The basic equation is

x_{n+1}=(a*x_{n}+c) mod m

For well chosen a, m and c the repeat length can be up to m. For speed m is often chosen to be a power of two, so that the modulus operation becomes simply a bitwise and. A popular set of choices is:

m=2^{31}

a=1103515245

c=12345

The formula is easy to step forwards large distances because

x_{n+2}=(a*((a*x_{n}+c) mod m + c) mod m

= ((a^{2} mod m)x + (a*c+c) mod m ) mod m

which is the same equation as before, but with a replaced by
a^{2} mod m, and c by (a*c+c) mod m. (Note
that this new choice of a and c leads to a sequence with half the repeat
length of the original sequence.)

This can be repeated to work out quickly how to step forwards four,
eight, sixteen, thirty-two etc. steps of the original sequence at
once. To step forwards an arbitrary number of steps, N, requires
order log_{2}N calculations. (That it takes so little effort
to jump forwards in this sequence might be regarded as proof that it
is not truely random.)

## Random numbers and parallelisation

When parallelising code reliant on random numbers, it is useful for debugging if precisely the same random numbers are used no matter how many parallel processes are running. This does not mean the same random numbers on each parallel process, but rather the same sequence that the serial code would have produced if one combines all the parallel parts.

The ability to take a linear congruential generator and readily produce another which produces every nth value from the same sequence, or to step forwards quickly a large number of values and then calculate every value in the original sequence, can be useful. As an example this page considers parallelising the linear congruential generator using OpenMP.

A rather conservative piece of Fortran for filling a 1D array with random numbers in the range 0<=x<1 might be:

subroutine pran(rnd,seed) implicit none integer, intent(inout) :: seed real(kind(1d0)), intent(out) :: rnd(:) integer, parameter :: long=selected_int_kind(15) integer(long), parameter :: m=2147483647_long integer(long) :: s s=seed do i=1,size(rnd) s=iand(s*1103515245+12345,m) rnd(i)=s/(m+1d0) enddo seed=s end subroutine pran

(This code makes no assumptions about how the multiplication of default integers behaves under overflow. It uses 64 bit integers for everything which might overflow a 32 bit integer.)

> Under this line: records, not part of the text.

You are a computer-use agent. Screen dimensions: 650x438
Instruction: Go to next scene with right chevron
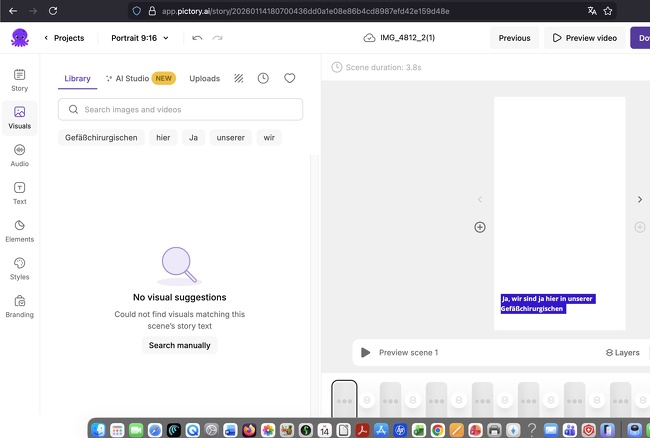click(640, 199)
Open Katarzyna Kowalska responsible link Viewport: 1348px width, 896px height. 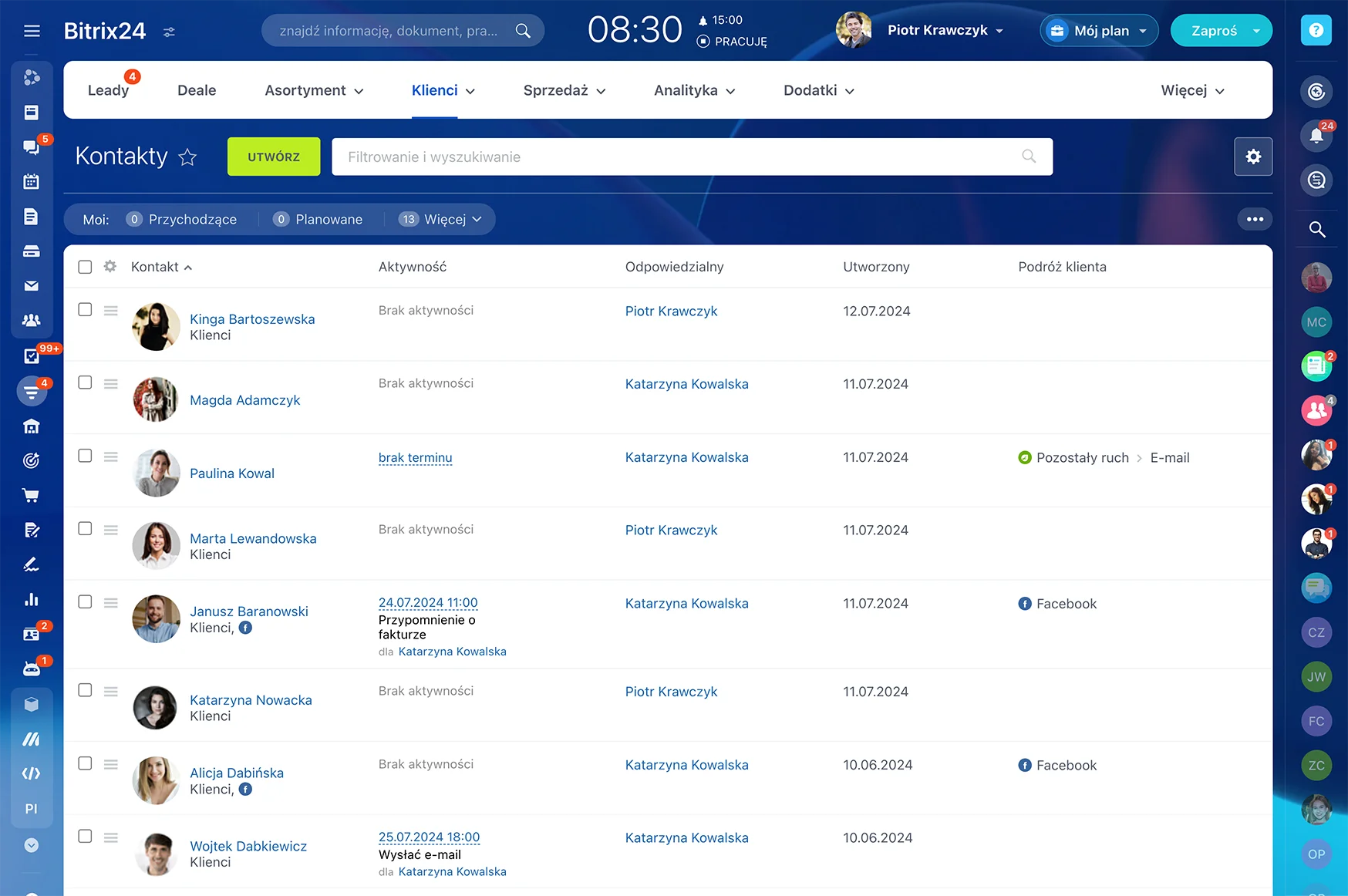[686, 383]
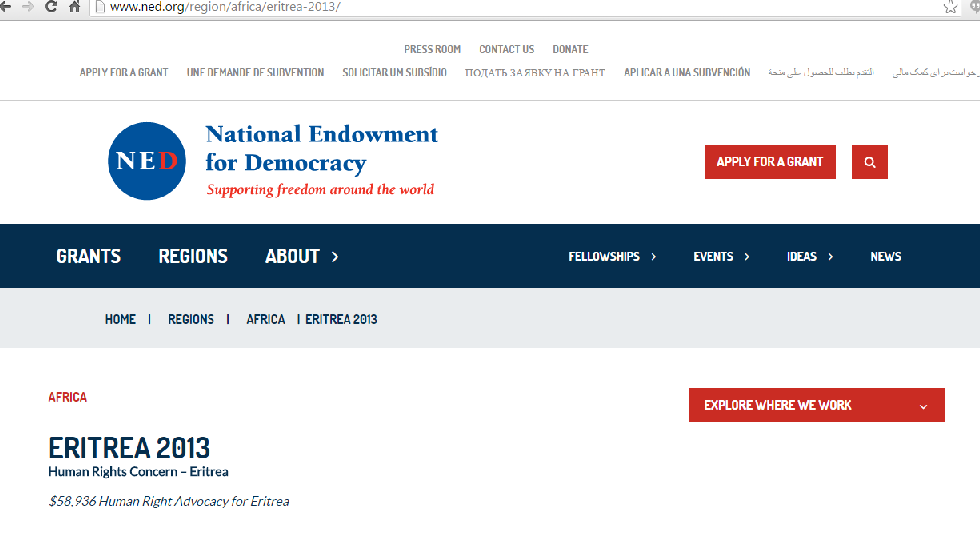Expand the Events submenu arrow
This screenshot has height=538, width=980.
747,257
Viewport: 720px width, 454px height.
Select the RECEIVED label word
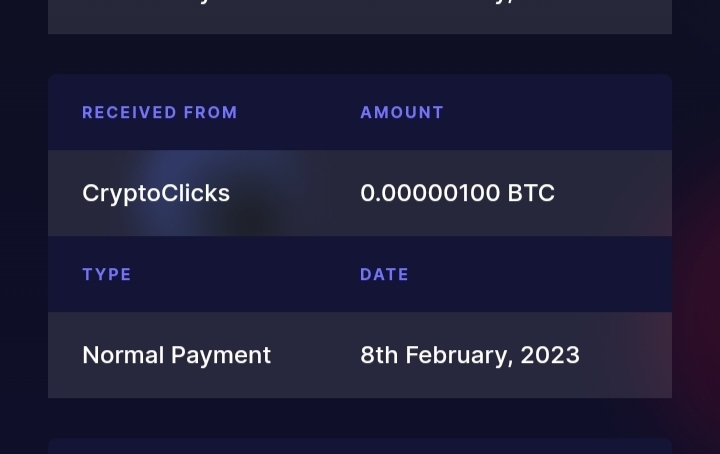(x=129, y=112)
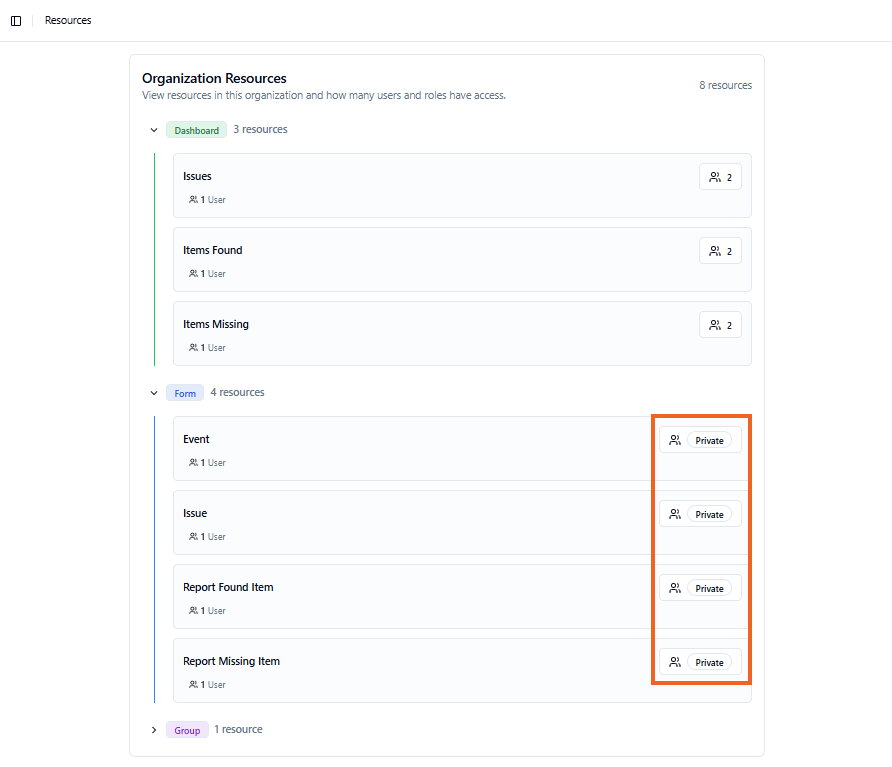Click the users icon on Items Missing row
This screenshot has height=767, width=892.
pyautogui.click(x=715, y=326)
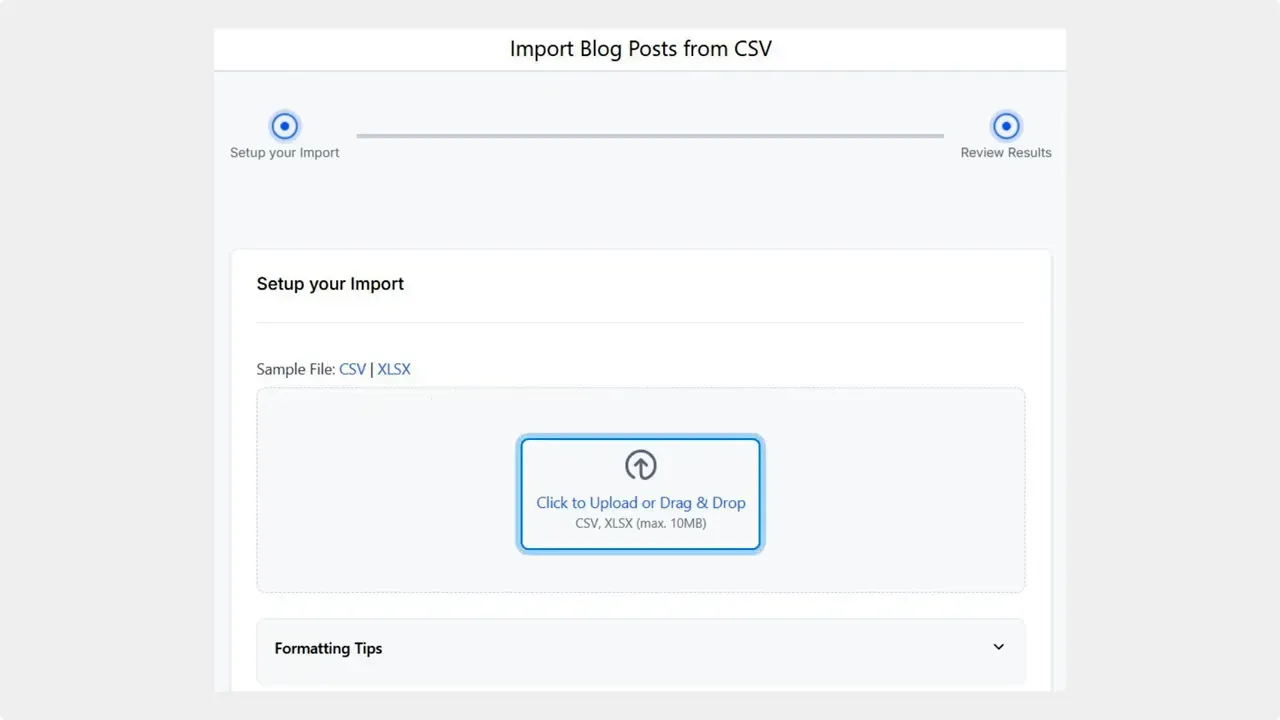Click the chevron icon next to Formatting Tips

coord(997,647)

Suppose we actually wish to jump forwards and start filling the
array `rnd`

at some offset from the beginning. This we
can do by recalculating `s`

after a loop involving just
log_{2}(offset) iterations. That loop looks like

a=1 c=0 ap=1103515245 cp=12345 p=1 do while (p<=ioffset) if (iand(p,ioffset).ne.0) then c=iand(ap*c+cp,m) a=iand(a*ap,m) end if cp=iand(ap*cp+cp,m) ap=iand(ap*ap,m) p=p*2 enddo s=iand(seed*a+c,m)

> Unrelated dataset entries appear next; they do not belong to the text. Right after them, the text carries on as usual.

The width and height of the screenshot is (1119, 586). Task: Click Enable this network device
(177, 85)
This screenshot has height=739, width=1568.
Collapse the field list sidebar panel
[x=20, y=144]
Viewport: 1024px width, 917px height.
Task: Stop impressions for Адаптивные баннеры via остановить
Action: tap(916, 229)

An example of this using OpenMP and Fortran to fill in an array is
given as `prand.f90`

. This
example lets each thread operate on a block of elements, rather than
interleaving the elements in the array which each thread
modifies. Interleaving would cause cache line conflicts.

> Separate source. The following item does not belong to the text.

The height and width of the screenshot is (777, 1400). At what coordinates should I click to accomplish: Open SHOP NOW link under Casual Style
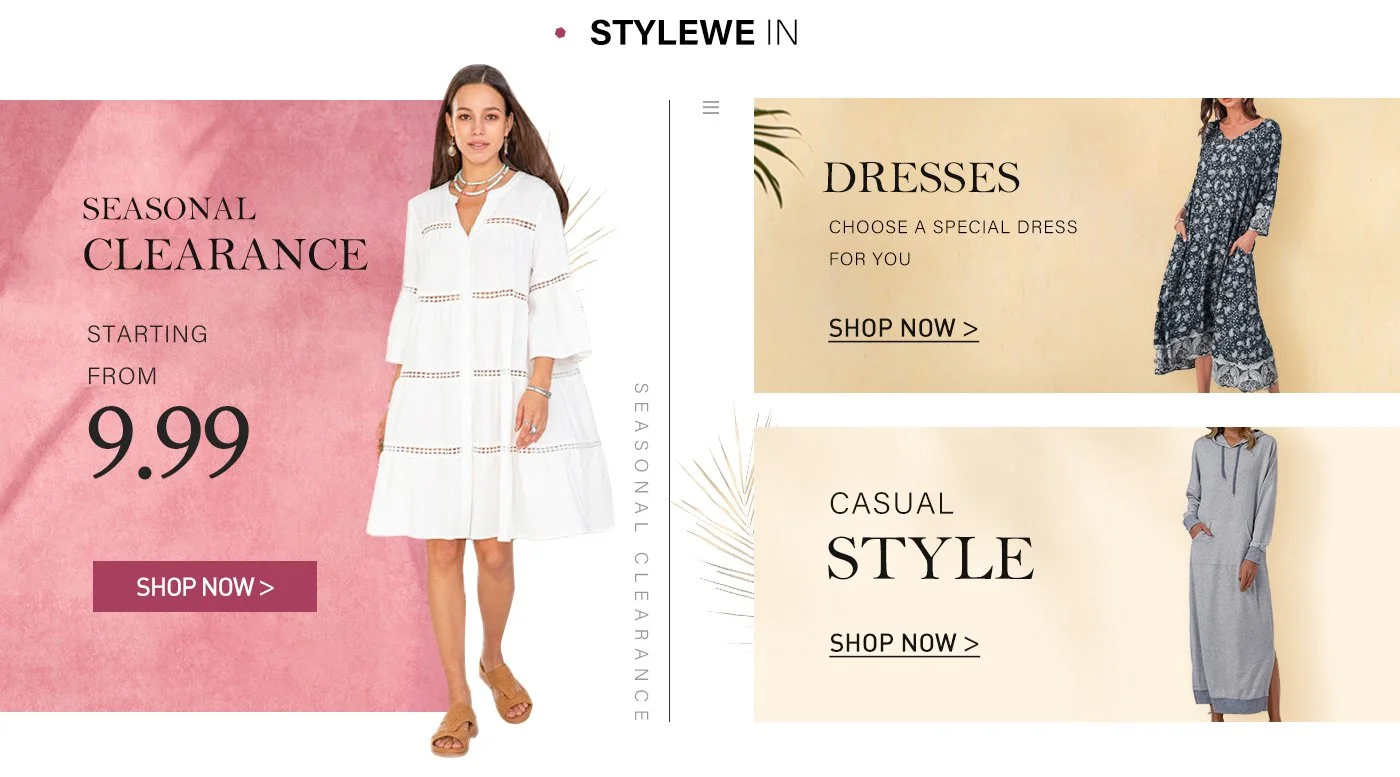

The example also needs to ensure that the final seed written back is the same one which the unparallelised code would have produced.

One could argue that this example is pointless: the run-time is approximately zero, even for arrays of many millions of elements. But it is the concept that counts! If one wished to use a modulus which was not a power of two, so than an explicit modulus operation was needed, then the compute costs would be significantly higher, and parallelisation more useful.

And, given that test programs are expected, see
`prand_test.f90`

for the
same with a short test program appended.

Finally, for those who prefer it,
`prand_test.c`

, the same in
C. One might argue that a lot of the modulus operations are
unnecessary, and that the slightly less readable
`prand2_test.c`

suffices. In
C/C++, unsigned integer overflow is well-defined, whereas Fortran
has no unsigned integer type, and signed integer overflow is less
well defined.

## Timings

One timed test of the above OpenMP C code produced the following data on a quad core 3.1GHz Haswell.

Size | ns per number | |
---|---|---|

OMP off | OMP on | |

2 | 3.48 | 536.22 |

20 | 1.57 | 54.90 |

200 | 1.65 | 6.34 |

2000 | 1.63 | 0.94 |

20000 | 1.63 | 0.47 |

200000 | 1.62 | 0.41 |

2000000 | 1.64 | 0.50 |

20000000 | 1.64 | 0.75 |

(Compiled with "`gcc -O3 -mavx2`".)

This shows clearly that OMP parallelisation has an overhead. Eventually it wins by about a factor of four (until the final two rows, with data sizes of over 8MB, fall out of the last level cache and the memory starts slowing progress slightly). But for sizes under about 1,000 elements, it is slower.